[Collected data entries]

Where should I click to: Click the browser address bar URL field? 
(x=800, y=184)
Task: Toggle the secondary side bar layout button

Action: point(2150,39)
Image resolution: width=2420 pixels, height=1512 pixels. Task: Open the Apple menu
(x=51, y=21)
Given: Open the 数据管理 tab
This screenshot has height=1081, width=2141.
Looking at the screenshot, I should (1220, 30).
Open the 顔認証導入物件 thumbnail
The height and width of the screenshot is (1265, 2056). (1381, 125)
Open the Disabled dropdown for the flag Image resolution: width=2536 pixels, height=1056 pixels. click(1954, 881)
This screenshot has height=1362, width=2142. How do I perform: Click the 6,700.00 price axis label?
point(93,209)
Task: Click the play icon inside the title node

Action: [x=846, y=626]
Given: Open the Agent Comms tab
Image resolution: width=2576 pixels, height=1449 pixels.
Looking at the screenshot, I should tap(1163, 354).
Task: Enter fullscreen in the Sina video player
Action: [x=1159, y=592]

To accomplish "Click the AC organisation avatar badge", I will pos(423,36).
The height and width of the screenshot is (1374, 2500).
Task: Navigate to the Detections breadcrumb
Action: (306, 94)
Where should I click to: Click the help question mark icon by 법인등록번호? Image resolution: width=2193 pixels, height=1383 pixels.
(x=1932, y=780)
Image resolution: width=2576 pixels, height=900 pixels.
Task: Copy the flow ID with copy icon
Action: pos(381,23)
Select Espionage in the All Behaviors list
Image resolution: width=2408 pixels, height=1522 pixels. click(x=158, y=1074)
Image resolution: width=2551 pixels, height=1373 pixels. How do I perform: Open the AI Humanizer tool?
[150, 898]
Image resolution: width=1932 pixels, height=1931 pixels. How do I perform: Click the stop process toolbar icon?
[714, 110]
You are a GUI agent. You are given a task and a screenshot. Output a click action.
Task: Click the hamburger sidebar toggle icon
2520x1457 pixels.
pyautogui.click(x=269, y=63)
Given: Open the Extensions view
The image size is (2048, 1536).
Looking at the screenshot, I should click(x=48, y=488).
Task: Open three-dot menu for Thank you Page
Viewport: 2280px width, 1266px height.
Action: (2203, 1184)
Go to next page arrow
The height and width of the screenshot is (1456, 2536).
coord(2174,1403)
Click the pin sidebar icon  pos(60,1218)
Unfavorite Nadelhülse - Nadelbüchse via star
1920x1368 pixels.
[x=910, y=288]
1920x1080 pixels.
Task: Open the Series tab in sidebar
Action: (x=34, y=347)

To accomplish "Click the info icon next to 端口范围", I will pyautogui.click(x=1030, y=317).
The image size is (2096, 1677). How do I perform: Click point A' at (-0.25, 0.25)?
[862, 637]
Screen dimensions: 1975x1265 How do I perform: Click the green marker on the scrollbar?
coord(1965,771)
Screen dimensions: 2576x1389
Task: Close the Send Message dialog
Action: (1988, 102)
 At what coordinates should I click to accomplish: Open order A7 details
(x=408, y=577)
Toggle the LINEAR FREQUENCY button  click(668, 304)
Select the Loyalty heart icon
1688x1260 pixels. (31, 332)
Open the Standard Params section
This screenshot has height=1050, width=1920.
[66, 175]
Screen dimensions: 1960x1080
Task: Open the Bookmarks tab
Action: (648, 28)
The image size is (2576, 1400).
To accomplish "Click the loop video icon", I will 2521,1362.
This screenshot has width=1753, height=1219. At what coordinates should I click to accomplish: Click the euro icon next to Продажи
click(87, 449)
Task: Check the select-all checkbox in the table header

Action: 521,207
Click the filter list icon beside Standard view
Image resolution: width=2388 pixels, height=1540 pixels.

The task: Your answer must consist solely of the lines above between the line holding "Task: Click the play" and the line holding "Toggle the LINEAR", inclusive, copied exactly.

Your solution:
Task: Click the play icon inside the title node

Action: [x=846, y=626]
Given: Open the Agent Comms tab
Image resolution: width=2576 pixels, height=1449 pixels.
Looking at the screenshot, I should tap(1163, 354).
Task: Enter fullscreen in the Sina video player
Action: [x=1159, y=592]

To accomplish "Click the AC organisation avatar badge", I will pos(423,36).
The height and width of the screenshot is (1374, 2500).
Task: Navigate to the Detections breadcrumb
Action: (306, 94)
Where should I click to: Click the help question mark icon by 법인등록번호? Image resolution: width=2193 pixels, height=1383 pixels.
(x=1932, y=780)
Image resolution: width=2576 pixels, height=900 pixels.
Task: Copy the flow ID with copy icon
Action: pos(381,23)
Select Espionage in the All Behaviors list
Image resolution: width=2408 pixels, height=1522 pixels. click(x=158, y=1074)
Image resolution: width=2551 pixels, height=1373 pixels. How do I perform: Open the AI Humanizer tool?
[150, 898]
Image resolution: width=1932 pixels, height=1931 pixels. How do I perform: Click the stop process toolbar icon?
[714, 110]
You are a GUI agent. You are given a task and a screenshot. Output a click action.
Task: Click the hamburger sidebar toggle icon
2520x1457 pixels.
pyautogui.click(x=269, y=63)
Given: Open the Extensions view
The image size is (2048, 1536).
Looking at the screenshot, I should click(x=48, y=488).
Task: Open three-dot menu for Thank you Page
Viewport: 2280px width, 1266px height.
Action: (2203, 1184)
Go to next page arrow
The height and width of the screenshot is (1456, 2536).
coord(2174,1403)
Click the pin sidebar icon  pos(60,1218)
Unfavorite Nadelhülse - Nadelbüchse via star
1920x1368 pixels.
[x=910, y=288]
1920x1080 pixels.
Task: Open the Series tab in sidebar
Action: (x=34, y=347)

To accomplish "Click the info icon next to 端口范围", I will pyautogui.click(x=1030, y=317).
The image size is (2096, 1677). How do I perform: Click point A' at (-0.25, 0.25)?
[862, 637]
Screen dimensions: 1975x1265 How do I perform: Click the green marker on the scrollbar?
coord(1965,771)
Screen dimensions: 2576x1389
Task: Close the Send Message dialog
Action: (1988, 102)
 At what coordinates should I click to accomplish: Open order A7 details
(x=408, y=577)
Toggle the LINEAR FREQUENCY button  click(668, 304)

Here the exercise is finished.